Return the records from the line containing "Task: Expand the All search category dropdown" through the line containing "pos(82,588)", reproducing every line unchanged.

━━━━━━━━

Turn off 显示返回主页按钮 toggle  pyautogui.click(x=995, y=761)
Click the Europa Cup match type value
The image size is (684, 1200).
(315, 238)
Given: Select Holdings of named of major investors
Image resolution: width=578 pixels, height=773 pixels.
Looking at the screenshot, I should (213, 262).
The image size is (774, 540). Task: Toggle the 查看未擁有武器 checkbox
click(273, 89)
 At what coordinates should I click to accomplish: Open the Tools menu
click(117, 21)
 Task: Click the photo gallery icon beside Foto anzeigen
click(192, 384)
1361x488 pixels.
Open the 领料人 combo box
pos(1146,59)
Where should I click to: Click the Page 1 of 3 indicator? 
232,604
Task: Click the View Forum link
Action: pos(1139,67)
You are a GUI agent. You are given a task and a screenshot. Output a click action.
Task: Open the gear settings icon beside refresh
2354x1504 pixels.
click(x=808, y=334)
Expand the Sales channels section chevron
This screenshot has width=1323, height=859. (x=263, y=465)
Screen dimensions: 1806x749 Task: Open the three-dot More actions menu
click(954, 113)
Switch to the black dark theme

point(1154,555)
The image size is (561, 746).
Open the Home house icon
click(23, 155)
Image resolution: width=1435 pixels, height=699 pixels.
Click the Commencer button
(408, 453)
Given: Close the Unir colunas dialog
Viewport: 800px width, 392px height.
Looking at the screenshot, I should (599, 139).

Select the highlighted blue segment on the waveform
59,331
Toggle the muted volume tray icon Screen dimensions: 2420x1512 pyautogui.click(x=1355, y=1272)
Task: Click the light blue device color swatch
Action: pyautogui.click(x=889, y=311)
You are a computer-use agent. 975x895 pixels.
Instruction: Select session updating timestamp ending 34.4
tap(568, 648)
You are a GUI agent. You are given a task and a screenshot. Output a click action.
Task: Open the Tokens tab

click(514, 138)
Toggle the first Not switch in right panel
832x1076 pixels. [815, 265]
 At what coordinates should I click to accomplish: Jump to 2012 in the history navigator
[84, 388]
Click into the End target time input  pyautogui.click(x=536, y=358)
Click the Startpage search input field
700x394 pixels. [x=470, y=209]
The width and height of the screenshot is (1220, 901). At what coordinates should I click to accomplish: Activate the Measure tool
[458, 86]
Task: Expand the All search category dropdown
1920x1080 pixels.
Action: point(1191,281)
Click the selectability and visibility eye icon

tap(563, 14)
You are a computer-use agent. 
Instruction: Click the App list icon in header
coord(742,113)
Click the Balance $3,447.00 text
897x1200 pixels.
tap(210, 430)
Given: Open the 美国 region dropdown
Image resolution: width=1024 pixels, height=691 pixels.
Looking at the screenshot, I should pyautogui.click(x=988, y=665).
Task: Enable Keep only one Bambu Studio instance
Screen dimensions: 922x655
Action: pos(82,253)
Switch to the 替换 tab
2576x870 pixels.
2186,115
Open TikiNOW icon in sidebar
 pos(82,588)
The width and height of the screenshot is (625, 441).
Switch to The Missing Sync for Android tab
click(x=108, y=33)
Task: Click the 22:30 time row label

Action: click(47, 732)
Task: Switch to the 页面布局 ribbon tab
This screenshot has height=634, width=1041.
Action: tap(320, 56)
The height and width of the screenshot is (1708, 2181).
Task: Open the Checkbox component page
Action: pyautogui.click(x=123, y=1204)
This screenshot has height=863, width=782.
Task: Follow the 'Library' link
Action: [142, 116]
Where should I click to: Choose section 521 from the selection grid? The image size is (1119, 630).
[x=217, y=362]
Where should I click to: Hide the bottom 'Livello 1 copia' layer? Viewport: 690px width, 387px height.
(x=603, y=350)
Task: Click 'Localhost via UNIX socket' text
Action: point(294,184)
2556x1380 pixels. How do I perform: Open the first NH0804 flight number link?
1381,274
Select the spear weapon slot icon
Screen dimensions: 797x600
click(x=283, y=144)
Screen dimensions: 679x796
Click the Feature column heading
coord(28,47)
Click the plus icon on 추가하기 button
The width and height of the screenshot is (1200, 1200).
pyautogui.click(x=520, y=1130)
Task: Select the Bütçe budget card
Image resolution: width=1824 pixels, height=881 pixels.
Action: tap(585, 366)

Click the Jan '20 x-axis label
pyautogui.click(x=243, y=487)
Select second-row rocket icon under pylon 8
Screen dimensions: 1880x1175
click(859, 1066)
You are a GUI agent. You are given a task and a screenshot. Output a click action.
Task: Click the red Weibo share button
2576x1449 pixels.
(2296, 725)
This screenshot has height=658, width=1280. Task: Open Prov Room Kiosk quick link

━━━━━━━━

# [Task response]
Task: Expand the All search category dropdown
1920x1080 pixels.
Action: point(1191,281)
Click the selectability and visibility eye icon

tap(563, 14)
You are a computer-use agent. 
Instruction: Click the App list icon in header
coord(742,113)
Click the Balance $3,447.00 text
897x1200 pixels.
tap(210, 430)
Given: Open the 美国 region dropdown
Image resolution: width=1024 pixels, height=691 pixels.
Looking at the screenshot, I should pyautogui.click(x=988, y=665).
Task: Enable Keep only one Bambu Studio instance
Screen dimensions: 922x655
Action: pos(82,253)
Switch to the 替换 tab
2576x870 pixels.
2186,115
Open TikiNOW icon in sidebar
 pos(82,588)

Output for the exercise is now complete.